Evols have had about as shoddy of a competitive history as you can get. Last year the deck topped a YCS and then just outright disappeared. Recently however, the strategy stole a Top 8 finish at the Lindenhurst, IL Regional Qualifier in mid-May on the back of a brand new card from Primal Origin: Evo-Singularity. Traditionally, the biggest problem with Evols is their weak late game. If you could keep the deck from winning early and cut off access to Evolsaur Vulcano, the game was pretty much yours. Unless you specifically built your deck to overcompensate for that shortcoming, then you just had to deal with this massive Achille's Heel. Evo-Singularity changes everything. A Normal Trap that Special Summons an Evoltile and Evolsaur from your graveyard and immediately overlays them into an Evolzar Xyz of your choice, it unleashes your best monsters regardless of Rank or Xyz Materials.

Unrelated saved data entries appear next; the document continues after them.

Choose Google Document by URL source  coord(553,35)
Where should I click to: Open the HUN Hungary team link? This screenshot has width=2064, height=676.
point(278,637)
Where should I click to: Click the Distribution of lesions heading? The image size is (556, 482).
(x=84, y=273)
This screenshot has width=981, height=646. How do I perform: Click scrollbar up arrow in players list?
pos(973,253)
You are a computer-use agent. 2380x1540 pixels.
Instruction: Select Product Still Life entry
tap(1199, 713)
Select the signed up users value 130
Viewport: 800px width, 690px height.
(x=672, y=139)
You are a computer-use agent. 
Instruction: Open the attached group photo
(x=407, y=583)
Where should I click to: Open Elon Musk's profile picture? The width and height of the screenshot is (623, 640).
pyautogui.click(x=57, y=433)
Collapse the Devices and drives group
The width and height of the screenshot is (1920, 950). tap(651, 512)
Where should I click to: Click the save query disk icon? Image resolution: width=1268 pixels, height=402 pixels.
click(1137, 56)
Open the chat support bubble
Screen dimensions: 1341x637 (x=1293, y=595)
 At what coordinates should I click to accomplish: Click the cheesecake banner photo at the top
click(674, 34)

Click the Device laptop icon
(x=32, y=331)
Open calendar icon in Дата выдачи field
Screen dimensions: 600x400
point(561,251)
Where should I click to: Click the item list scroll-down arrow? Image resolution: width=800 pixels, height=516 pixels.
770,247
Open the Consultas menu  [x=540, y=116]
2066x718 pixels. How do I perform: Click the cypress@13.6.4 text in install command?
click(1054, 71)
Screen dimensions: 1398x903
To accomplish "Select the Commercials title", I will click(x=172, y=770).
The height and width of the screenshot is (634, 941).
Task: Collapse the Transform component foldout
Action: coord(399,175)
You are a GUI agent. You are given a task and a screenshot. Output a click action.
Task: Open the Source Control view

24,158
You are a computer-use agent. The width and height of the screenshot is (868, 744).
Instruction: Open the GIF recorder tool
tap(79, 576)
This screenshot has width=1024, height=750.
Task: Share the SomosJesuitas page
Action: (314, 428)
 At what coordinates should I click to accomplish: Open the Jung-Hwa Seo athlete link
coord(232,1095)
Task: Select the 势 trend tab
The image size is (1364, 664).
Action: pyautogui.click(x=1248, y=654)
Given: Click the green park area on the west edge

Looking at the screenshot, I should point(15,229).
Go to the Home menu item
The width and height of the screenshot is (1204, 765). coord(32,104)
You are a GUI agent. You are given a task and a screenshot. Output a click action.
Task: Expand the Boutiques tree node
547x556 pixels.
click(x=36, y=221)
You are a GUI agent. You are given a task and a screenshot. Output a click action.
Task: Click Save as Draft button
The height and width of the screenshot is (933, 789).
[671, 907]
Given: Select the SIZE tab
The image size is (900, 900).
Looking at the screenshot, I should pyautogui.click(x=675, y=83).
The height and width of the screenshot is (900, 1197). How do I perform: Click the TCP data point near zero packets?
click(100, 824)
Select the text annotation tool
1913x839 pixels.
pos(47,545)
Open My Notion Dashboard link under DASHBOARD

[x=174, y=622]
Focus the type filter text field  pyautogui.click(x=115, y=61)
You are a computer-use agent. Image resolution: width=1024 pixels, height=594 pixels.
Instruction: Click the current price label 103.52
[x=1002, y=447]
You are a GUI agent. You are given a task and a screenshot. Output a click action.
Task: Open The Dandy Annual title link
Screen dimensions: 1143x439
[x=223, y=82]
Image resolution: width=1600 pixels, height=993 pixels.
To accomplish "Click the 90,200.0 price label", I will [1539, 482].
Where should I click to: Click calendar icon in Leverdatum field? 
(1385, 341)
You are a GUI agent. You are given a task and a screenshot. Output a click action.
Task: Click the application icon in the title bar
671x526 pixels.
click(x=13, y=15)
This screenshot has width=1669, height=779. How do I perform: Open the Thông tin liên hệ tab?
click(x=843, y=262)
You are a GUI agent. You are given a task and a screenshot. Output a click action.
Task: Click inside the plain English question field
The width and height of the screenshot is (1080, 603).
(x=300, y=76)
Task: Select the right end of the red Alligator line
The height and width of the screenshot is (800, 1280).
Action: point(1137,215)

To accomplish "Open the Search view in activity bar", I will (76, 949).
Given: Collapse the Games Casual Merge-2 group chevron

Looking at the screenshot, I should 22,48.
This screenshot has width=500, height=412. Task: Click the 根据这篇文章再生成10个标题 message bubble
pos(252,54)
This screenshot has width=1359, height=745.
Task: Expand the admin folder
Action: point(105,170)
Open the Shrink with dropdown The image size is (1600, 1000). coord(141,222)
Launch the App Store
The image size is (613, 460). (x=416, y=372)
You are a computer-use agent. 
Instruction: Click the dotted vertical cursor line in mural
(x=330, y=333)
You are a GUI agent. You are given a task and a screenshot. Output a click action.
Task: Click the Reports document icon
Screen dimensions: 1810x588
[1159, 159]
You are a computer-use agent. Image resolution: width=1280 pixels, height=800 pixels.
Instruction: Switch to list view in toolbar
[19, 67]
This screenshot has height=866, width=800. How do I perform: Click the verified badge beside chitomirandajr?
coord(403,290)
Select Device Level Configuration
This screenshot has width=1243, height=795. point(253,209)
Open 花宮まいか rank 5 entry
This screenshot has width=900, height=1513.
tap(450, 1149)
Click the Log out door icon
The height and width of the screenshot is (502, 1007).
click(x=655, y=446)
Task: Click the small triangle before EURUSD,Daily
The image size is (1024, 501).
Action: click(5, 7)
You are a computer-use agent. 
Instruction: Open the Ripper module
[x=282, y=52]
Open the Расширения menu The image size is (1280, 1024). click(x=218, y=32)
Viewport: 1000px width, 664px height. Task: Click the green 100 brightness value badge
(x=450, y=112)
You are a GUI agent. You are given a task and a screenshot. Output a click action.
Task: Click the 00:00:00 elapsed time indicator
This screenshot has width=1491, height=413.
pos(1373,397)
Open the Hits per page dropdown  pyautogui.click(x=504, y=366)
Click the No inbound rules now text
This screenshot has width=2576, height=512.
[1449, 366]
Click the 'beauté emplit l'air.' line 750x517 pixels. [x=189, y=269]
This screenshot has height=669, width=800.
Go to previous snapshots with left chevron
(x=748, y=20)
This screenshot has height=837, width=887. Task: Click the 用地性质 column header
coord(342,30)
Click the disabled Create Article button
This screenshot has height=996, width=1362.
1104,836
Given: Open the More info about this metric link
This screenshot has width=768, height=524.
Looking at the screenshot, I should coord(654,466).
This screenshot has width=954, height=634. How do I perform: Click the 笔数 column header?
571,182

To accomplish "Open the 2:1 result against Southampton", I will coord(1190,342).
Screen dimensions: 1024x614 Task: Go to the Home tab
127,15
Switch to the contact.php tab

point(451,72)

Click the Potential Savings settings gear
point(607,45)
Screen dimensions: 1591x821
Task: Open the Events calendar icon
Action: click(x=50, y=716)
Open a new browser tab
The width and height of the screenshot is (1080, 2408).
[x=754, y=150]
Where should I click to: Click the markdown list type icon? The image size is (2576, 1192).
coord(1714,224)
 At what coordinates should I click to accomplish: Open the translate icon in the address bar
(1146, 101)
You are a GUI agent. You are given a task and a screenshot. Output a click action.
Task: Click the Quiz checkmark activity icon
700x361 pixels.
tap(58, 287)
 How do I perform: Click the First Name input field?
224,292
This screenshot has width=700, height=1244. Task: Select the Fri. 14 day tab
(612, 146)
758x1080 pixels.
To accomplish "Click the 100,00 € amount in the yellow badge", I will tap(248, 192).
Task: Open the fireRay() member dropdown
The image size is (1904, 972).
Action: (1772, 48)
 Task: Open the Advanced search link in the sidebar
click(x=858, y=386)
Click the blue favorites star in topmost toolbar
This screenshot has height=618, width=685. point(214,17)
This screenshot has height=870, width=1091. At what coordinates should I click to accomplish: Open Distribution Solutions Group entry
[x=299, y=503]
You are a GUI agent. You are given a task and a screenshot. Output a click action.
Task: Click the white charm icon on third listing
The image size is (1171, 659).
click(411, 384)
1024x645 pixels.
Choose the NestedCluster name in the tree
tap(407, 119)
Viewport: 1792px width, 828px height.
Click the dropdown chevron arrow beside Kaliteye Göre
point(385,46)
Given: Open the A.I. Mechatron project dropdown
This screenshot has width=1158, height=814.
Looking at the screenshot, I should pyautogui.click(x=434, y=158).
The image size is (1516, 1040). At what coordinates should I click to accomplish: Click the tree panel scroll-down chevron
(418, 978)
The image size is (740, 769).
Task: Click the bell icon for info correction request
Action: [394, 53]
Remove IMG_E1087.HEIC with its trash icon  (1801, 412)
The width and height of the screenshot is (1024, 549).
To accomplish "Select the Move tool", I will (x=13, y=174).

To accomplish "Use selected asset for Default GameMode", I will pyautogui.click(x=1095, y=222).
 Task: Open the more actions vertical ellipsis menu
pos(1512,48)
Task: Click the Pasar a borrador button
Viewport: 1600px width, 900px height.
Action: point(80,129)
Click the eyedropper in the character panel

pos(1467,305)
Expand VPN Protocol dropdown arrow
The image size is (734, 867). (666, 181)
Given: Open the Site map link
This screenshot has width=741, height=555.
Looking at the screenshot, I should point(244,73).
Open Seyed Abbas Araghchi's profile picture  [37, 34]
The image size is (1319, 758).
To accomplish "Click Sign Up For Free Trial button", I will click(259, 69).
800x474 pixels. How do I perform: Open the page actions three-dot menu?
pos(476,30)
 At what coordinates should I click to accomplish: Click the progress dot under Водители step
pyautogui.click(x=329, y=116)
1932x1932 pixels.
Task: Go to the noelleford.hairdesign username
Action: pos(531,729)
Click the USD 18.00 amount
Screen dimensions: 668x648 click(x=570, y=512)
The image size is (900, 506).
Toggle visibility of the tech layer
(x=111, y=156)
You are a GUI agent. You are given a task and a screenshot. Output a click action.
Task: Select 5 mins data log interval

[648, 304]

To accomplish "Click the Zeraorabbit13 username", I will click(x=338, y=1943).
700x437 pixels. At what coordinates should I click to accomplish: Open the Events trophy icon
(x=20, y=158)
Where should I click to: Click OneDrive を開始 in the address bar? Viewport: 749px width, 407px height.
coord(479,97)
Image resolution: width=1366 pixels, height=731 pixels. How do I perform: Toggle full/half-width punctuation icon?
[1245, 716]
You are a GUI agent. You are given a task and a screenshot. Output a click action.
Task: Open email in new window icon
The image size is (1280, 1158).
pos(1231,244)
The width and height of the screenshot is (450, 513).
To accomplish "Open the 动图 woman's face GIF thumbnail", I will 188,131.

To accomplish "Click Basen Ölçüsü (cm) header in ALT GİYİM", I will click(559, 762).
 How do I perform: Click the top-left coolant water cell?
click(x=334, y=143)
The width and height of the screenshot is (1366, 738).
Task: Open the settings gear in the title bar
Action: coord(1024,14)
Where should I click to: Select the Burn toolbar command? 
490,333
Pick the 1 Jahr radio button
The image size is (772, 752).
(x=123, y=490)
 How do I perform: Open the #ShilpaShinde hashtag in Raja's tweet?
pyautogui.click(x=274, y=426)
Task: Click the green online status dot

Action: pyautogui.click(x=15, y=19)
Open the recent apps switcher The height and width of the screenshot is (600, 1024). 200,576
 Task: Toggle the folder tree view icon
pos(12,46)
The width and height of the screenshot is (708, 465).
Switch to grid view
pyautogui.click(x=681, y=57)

So immediately you can 1-for-1 into a game-changing monster or even +1 if your opponent stumbles into Evo-Singularity with Mystical Space Typhoon. With a better, on-theme Xyz Reborn at your disposal the window of opportunity's widened greatly for these dinosaurs. John Leveille recognized that fact almost immediately and piloted the deck to a Top 8 finish at the Lindenhurst Regional. Essentially, what I've got to show you guys today is the build that John took to the top tables, albeit with an Extra Deck that would cost you substantially less. It's budget and it's competitive – is there really anything that we love more in these parts?

DECKID=100484The gist of Evols is essentially that lizards become dinosaurs become dragons. This strategy is the closest thing we've got to Yu-Gi-Mon and it really rocks. I mean, the entire concept's all about evolution – the archetype's name is the root morpheme of the very word itself. Eventually, your little Reptile-types are going to end up as game-ending Xyz Dragons and your entire deck is devoted to reaching that end goal – which it does very well.

In The Beginning, Ra Created (Kanye) Westlo…
Believe it or not, the most important monsters in your entire Main Deck are the two sets of Evoltiles. Your larger Evolsaur monsters are essentially big useless Vanillas without them. Evoltile Najasho will Special Summon an Evolsaur from your deck whenever it's Tributed. Because of that ability, Najasho's the most ambitious of the pair: whenever it's coupled with some of the spells in the Main Deck the results can be fantastic, but we'll get to that a bit further down the line. Evoltile Westlo on the other hand, is a strong, independent lizard that doesn't need no darn spell card to help it out – no, sir! While Najasho enables some really flashy plays and combos, Westlo compliments it with perfect simplicity. Whenever this 1900 DEF wall is flipped face-up, it'll Special Summon any Evolsaur monster from your Deck.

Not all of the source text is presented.